Without going into the theoretical details of the concept, which are outlined in the journal Cryptoeconomic Systems, in essence it involves the transfer of energy in the form of information or specifically ‘waste data’ from one party to another for deletion.
This waste data is comprised of information recorded as a side product of the demon’s action utilizing reversible computing and a Szilard engine, which converts the information to work or energy.
An example protocol has Alice connecting a Szilard engine to a large thermal mass at a single temperature, eg the earth. Using reversible computing, she extracts heat from the thermal mass and converts it into electricity, in the process also producing ‘waste data’ which must be stored locally.
Once her local storage drive is full of ‘waste data’, she must clear it to continue extracting energy, which she can do by outsourcing the process to Bob at another location. Bob then expends free energy at his location to erase Alice’s ‘waste data’, locally putting into the system the same amount of electricity extracted by Alice at her locality and effectively a transfer of free energy from Bob to Alice.

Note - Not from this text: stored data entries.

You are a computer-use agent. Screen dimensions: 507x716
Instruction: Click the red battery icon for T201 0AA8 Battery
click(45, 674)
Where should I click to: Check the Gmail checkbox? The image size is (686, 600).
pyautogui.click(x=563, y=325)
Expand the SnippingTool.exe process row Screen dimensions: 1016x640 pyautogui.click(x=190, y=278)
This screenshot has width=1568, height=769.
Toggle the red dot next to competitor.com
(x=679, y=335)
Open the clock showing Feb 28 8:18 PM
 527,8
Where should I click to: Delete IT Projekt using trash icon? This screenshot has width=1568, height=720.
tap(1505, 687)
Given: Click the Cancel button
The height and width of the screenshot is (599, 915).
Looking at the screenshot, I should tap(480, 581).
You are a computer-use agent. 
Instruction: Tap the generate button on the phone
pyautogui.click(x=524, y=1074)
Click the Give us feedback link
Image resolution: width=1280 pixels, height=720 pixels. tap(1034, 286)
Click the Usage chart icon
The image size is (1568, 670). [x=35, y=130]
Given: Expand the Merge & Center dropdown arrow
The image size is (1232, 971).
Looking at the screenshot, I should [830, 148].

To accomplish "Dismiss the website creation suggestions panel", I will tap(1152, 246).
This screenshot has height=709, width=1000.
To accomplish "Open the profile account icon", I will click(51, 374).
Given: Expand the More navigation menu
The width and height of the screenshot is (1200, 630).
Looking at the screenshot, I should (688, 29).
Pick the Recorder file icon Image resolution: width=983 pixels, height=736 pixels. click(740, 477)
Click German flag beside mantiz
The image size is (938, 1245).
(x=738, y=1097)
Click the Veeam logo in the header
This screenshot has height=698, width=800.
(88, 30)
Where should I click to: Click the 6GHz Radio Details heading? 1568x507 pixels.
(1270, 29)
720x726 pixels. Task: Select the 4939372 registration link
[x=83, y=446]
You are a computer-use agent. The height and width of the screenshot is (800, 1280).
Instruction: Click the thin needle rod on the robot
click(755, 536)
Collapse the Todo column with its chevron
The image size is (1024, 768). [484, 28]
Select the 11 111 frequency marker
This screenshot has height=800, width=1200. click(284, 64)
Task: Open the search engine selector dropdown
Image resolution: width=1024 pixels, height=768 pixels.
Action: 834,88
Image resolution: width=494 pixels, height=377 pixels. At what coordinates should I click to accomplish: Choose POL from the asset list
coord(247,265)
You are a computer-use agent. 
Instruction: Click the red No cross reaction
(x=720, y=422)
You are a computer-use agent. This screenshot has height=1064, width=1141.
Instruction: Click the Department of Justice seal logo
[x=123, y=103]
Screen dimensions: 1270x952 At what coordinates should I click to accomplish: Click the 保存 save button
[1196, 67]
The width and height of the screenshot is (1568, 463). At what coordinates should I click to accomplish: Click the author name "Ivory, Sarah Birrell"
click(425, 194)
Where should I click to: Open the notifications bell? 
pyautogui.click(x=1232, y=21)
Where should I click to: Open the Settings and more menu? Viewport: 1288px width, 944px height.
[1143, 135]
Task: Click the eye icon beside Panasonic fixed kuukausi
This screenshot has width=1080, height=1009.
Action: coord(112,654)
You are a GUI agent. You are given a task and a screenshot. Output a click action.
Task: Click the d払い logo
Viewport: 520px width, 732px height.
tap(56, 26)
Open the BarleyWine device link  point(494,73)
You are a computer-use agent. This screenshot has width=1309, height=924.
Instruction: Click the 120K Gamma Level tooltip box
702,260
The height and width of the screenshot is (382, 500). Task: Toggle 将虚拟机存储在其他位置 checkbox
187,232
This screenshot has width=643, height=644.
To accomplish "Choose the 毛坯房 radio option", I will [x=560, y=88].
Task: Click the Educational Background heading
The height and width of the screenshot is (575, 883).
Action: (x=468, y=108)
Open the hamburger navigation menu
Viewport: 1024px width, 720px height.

“The work solves critical digital asset stability problems and is the first cryptocurrency token design that is both collateralised by a physical asset and fully decentralised because it is secured by the laws of statistical mechanics,” according to a statement from LLNL.
Referencing the “explosive growth” in Bitcoin and other cryptocurrencies, the statement adds that this new cryptocurrency concept is a step toward implementing responsible digital assets that move beyond just the digital world and are instead tied to the physical world in more tangible ways.
In their conclusions, the researchers comment that at present, engineering and technology challenges impede the implementation of an E-Stablecoin network.
Present challenges include developing efficient Szilard engines, reversible computers and improved data storage capacity. Nonetheless, each of these challenges is also an area of active research for independent applications.
Potential future uses of E-Stablecoin imagined include distributing electricity to remote locations that are not connected by an electrical grid or transmitting intermittent renewable energy to places where it is needed to stabilize the grid.